# How much do you spend on your Hedgie on a weekly basis?



## Fateless (Sep 23, 2011)

I want to know how much you spend on your hedgehog on a weekly
AND a monthly basis?
(This is after the initial cost, meaning, after the cage, wheel, food dishes, water bottle, the mandatory things were bought)
But, can you also list what you're spending money on (food, bedding, treats, etc).

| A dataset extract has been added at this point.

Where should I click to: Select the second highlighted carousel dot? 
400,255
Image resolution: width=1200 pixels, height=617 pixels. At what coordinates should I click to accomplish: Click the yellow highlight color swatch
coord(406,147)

I'm hoping a lot of you answer, so I, and other future hedgehog owners can know the average cost for a hedgie on a weekly/monthly basise

Thank you!!


----------



## Guest (Sep 25, 2011)

I have 3 hedgies now and on a monthly basis non impulse buys I spend maybe $70 for treats and fruits and what nots

Impulse is impossible to weight it can be high sometimes

Medicine I don't think anyone can really give you a general idea cause each vet varies so much

For Instance one vet may not charge a visit charge for revolution and it may only be $15 while other charge your a visit charge which typically ranges $40-$60 and full price on revolution which is around $35 to $40.


----------



## Fateless (Sep 23, 2011)

TWCOGAR said:


> Medicine I don't think anyone can really give you a general idea cause each vet varies so much
> 
> .


I'm just asking there's, if they do that, it doesn't need to be included though, i was just listing random things to consider when answering,


----------



## ProjectParanoia (Jan 27, 2010)

Well, it depends. I've only taken Delia to the vet once, for a check-up, because she's in tip-top shape. I got a discount on that because it was combined with our three dogs. $60

Sometimes I buy her toys I see around, and I make her cozy things when I have free time. And I buy her mealworms (about $3 for 50). And blueberries. Let's not talk about the price of blueberries. :roll:

Usually, though, I won't _have_ to spend anything on her in a week. I buy the big bags of her food, and they only have to be replaced every 6 months or so. The kitty litter usually lasts for 3 months. The foods are a bit over ten dollars each and I don't remember how much the kitty litter is.


----------



## Nebular (Dec 28, 2010)

The only real expenses I have for him are meal worms which are refilled about every 2 weeks, so that comes to a whopping $6. Apart from that, he'll get a small piece of chicken if I'm having some, and I'll use paper towels to clean his wheel, but those are things I buy for my own need anyways. My paper towel use has gone up quite a bit since I got the little monster, but a roll still lasts quite a while and they're not expensive at all, so he's not exactly hurting my wallet.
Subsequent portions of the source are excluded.